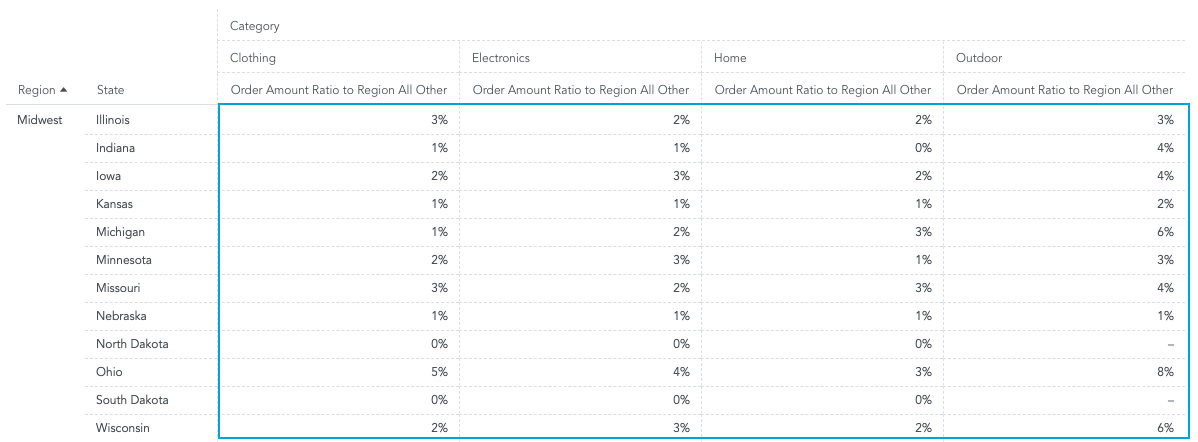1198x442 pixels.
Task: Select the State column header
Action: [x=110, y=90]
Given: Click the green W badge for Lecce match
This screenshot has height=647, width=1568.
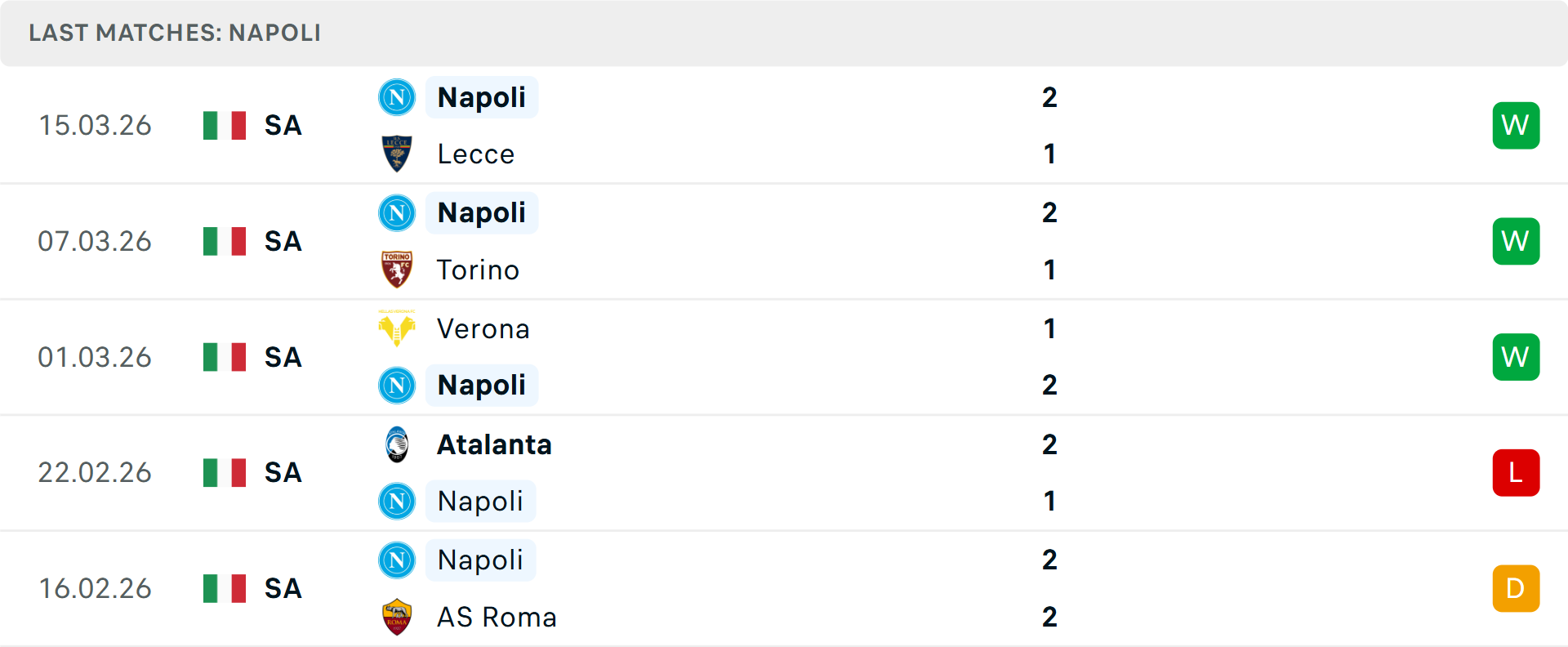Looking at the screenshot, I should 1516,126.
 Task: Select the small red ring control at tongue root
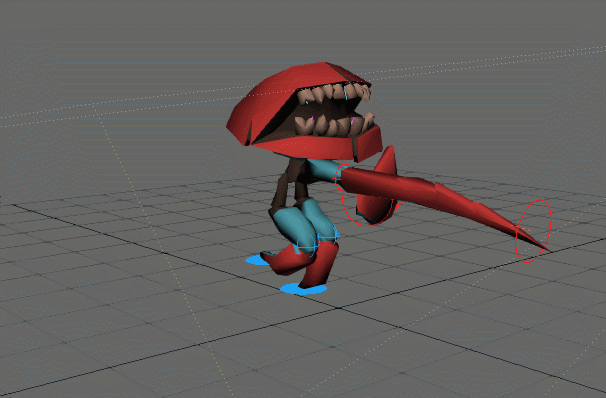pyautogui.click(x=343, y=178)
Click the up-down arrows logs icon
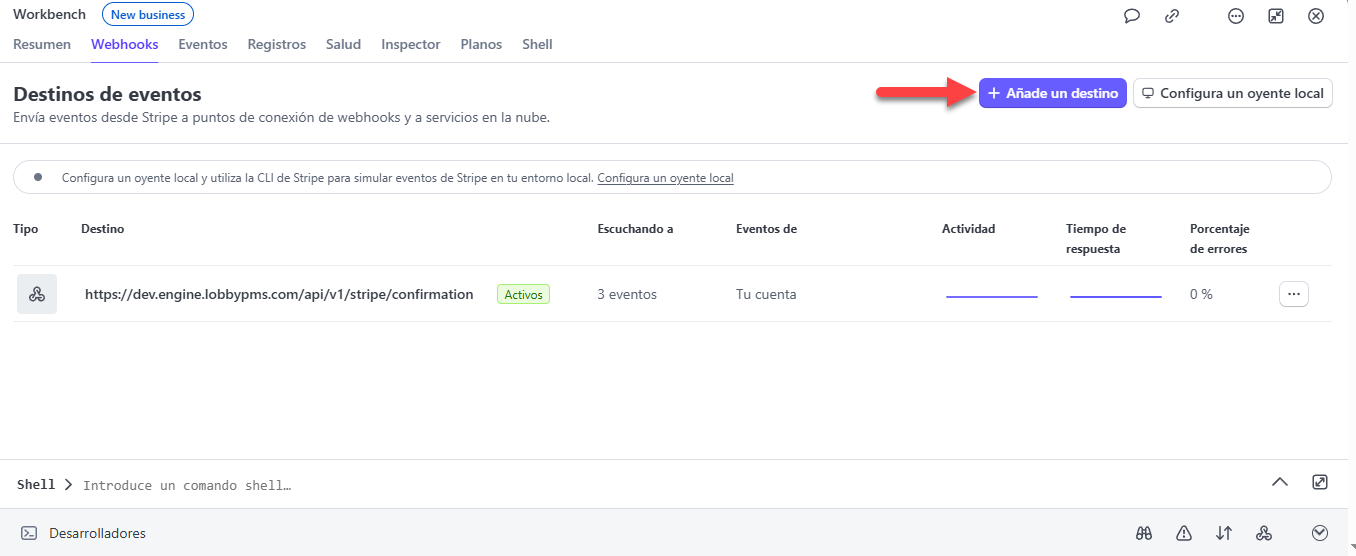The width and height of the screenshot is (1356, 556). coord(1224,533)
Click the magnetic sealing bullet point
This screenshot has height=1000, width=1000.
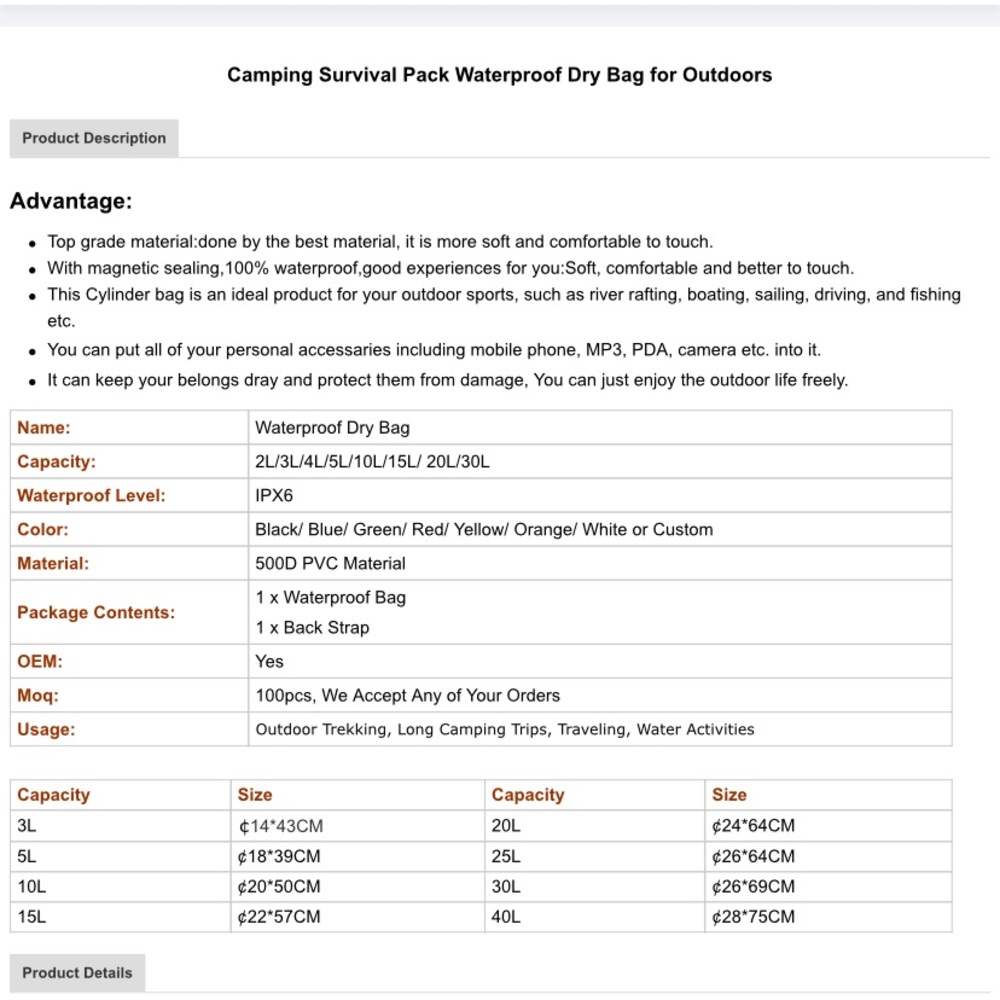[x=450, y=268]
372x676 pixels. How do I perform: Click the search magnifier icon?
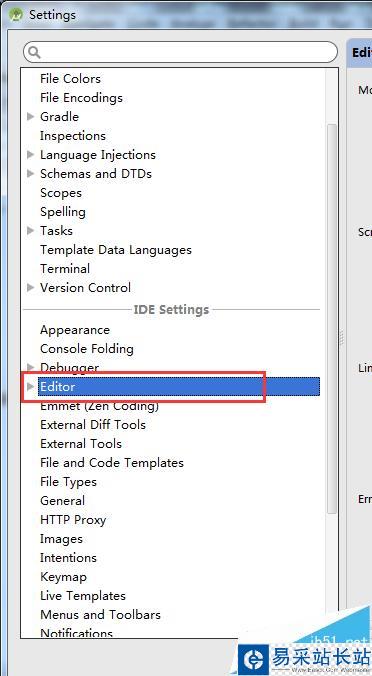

- - -

• **YOUR OBJECTIVE**:
Output only the stretch above from the line with "Given: Click the" through the line with "Click the magnetic sealing bullet point", reproduced exactly. Exclude pictures.

• **SOLUTION TO THIS TASK**:
Given: Click the green W badge for Lecce match
This screenshot has height=647, width=1568.
Looking at the screenshot, I should 1516,126.
 Task: Select the small red ring control at tongue root
pyautogui.click(x=343, y=178)
Click the up-down arrows logs icon
The width and height of the screenshot is (1356, 556). coord(1224,533)
Click the magnetic sealing bullet point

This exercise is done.